┏━━

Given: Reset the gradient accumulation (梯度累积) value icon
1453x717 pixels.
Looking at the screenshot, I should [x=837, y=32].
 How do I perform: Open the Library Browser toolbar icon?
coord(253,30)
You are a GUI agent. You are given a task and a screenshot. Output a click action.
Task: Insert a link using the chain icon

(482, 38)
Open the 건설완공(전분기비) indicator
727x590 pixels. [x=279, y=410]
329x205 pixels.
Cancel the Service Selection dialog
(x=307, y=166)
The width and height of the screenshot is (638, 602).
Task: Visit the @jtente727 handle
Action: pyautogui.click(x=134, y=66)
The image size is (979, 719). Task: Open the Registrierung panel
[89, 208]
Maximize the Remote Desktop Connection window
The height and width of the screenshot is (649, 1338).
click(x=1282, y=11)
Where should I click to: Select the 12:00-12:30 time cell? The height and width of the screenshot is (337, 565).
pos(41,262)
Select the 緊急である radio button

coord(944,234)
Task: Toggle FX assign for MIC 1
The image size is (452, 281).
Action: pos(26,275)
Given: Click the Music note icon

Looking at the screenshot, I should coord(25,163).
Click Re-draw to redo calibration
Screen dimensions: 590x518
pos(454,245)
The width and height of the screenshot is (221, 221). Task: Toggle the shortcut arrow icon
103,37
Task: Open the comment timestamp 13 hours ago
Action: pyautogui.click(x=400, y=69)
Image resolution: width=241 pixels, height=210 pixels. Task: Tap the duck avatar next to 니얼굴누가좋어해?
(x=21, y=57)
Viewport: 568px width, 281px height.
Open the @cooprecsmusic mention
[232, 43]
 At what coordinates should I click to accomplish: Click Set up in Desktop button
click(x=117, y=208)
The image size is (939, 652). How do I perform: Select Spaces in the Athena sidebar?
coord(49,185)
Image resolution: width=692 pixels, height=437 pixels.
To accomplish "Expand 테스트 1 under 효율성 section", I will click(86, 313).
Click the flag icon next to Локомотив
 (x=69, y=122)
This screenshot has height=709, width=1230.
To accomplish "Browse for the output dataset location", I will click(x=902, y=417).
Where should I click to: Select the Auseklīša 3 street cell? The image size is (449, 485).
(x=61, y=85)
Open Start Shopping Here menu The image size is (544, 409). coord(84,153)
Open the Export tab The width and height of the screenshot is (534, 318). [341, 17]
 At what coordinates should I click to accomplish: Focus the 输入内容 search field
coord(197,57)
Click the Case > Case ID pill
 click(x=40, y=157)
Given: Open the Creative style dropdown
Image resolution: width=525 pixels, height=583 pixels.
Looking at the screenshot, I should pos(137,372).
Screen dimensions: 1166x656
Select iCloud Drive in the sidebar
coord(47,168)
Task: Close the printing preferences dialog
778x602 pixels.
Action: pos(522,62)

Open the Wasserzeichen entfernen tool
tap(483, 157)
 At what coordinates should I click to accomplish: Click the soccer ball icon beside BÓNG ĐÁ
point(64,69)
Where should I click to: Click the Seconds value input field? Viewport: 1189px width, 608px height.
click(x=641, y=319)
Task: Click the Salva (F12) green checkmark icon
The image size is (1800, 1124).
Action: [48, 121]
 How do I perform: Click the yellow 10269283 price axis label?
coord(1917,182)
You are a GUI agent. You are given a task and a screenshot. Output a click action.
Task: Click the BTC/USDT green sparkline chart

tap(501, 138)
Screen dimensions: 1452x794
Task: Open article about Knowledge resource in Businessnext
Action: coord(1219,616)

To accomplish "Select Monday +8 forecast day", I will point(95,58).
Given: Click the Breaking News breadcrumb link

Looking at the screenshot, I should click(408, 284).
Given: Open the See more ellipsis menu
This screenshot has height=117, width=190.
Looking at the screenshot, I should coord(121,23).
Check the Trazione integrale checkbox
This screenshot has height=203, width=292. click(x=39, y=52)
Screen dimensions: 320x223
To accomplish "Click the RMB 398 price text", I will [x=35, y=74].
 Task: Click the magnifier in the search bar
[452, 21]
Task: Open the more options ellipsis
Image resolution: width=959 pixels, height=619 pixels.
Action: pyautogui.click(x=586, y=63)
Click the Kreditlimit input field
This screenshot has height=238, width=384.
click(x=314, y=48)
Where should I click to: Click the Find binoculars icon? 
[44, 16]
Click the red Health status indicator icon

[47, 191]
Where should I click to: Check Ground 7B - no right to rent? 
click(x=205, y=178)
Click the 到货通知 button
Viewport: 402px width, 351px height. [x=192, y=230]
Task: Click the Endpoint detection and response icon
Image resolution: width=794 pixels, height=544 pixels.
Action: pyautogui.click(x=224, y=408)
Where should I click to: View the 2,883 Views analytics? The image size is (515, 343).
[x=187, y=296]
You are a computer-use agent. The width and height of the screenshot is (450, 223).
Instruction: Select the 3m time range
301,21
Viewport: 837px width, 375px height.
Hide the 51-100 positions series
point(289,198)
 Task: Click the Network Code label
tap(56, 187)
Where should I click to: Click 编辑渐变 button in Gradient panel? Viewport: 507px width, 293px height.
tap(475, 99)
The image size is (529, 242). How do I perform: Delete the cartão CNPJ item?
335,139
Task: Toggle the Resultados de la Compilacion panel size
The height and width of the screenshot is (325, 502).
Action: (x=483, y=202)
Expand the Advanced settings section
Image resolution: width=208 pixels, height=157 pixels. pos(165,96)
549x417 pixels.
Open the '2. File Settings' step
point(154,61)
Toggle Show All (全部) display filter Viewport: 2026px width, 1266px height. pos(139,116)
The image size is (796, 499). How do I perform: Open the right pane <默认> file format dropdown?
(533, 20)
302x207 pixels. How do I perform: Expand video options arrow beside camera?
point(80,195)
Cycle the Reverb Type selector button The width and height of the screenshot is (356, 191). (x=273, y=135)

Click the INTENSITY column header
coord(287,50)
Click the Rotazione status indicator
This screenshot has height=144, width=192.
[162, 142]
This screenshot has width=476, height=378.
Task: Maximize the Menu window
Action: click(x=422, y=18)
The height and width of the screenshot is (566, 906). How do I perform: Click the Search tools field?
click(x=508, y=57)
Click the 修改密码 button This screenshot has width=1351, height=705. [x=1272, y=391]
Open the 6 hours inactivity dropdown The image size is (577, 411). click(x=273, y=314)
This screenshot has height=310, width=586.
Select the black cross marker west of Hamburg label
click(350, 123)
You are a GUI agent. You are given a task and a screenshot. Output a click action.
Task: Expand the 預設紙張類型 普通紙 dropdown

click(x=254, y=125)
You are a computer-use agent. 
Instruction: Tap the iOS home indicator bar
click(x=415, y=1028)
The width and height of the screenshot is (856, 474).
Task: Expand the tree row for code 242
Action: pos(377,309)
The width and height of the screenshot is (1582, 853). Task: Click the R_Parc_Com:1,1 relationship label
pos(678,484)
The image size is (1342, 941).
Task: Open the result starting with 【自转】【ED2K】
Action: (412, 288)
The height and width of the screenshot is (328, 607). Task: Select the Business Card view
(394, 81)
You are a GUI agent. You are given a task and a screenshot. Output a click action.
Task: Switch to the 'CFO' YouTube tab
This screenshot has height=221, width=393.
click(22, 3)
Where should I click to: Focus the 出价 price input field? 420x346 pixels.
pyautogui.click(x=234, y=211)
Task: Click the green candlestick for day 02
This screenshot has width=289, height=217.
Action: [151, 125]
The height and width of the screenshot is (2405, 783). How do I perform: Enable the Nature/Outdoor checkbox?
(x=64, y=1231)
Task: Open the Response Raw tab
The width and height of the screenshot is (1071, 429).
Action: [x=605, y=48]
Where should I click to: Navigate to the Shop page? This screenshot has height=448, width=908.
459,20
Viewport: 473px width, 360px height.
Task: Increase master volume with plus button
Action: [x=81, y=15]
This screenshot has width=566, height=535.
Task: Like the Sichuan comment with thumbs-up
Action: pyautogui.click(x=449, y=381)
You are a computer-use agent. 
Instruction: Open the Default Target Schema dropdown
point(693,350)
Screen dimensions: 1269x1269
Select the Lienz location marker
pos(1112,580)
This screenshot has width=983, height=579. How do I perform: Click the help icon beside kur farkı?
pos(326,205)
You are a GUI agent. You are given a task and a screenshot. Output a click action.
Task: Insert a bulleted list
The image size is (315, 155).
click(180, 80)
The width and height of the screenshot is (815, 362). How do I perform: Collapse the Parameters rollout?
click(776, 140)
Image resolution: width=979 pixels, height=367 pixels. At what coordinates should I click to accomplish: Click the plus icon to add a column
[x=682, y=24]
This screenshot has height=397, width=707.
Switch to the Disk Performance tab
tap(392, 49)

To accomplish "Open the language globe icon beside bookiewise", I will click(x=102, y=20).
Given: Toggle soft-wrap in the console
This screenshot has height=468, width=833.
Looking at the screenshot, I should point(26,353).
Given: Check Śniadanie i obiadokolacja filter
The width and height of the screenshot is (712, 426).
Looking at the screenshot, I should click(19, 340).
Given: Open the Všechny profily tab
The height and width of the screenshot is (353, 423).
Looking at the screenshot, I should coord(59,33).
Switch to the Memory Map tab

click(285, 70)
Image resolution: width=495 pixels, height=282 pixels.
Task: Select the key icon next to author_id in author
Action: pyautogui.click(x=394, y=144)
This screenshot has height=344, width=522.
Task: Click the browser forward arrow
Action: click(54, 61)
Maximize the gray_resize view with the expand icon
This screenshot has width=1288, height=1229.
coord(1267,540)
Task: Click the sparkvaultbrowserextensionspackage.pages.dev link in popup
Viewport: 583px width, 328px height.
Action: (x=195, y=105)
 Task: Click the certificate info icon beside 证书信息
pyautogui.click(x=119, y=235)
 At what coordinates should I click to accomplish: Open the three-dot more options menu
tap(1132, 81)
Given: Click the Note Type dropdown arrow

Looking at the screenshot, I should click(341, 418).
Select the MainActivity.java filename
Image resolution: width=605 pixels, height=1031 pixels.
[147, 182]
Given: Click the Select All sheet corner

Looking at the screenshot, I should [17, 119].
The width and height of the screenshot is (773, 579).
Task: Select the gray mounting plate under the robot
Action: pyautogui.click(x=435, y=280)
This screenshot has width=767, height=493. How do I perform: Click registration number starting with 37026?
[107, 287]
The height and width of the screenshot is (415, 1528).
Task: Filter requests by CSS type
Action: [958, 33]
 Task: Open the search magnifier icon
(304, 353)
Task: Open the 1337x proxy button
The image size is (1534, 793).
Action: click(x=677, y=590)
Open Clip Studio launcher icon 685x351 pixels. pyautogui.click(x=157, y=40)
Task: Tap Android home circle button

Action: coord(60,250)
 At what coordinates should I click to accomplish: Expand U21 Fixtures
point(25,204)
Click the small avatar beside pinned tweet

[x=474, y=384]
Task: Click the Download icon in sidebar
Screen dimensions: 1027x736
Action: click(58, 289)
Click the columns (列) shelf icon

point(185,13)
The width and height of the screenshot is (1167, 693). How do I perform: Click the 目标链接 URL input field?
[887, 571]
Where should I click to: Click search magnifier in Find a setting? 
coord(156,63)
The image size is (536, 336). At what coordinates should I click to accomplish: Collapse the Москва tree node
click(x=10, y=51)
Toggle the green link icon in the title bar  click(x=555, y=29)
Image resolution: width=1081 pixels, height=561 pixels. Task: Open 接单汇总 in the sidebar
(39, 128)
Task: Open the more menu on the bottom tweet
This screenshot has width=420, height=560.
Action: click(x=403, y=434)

┗━━

WHAT IS BEING ASKED:
Transcribe the rows verbatim from the start of the records through the line containing "Action: pyautogui.click(x=400, y=69)", inclusive.

COMPLETE RESPONSE:
Given: Reset the gradient accumulation (梯度累积) value icon
1453x717 pixels.
Looking at the screenshot, I should [x=837, y=32].
 How do I perform: Open the Library Browser toolbar icon?
coord(253,30)
You are a GUI agent. You are given a task and a screenshot. Output a click action.
Task: Insert a link using the chain icon

(482, 38)
Open the 건설완공(전분기비) indicator
727x590 pixels. [x=279, y=410]
329x205 pixels.
Cancel the Service Selection dialog
(x=307, y=166)
The width and height of the screenshot is (638, 602).
Task: Visit the @jtente727 handle
Action: pyautogui.click(x=134, y=66)
The image size is (979, 719). Task: Open the Registrierung panel
[89, 208]
Maximize the Remote Desktop Connection window
The height and width of the screenshot is (649, 1338).
click(x=1282, y=11)
Where should I click to: Select the 12:00-12:30 time cell? The height and width of the screenshot is (337, 565).
pos(41,262)
Select the 緊急である radio button

coord(944,234)
Task: Toggle FX assign for MIC 1
The image size is (452, 281).
Action: pos(26,275)
Given: Click the Music note icon

Looking at the screenshot, I should coord(25,163).
Click Re-draw to redo calibration
Screen dimensions: 590x518
pos(454,245)
The width and height of the screenshot is (221, 221). Task: Toggle the shortcut arrow icon
103,37
Task: Open the comment timestamp 13 hours ago
Action: pyautogui.click(x=400, y=69)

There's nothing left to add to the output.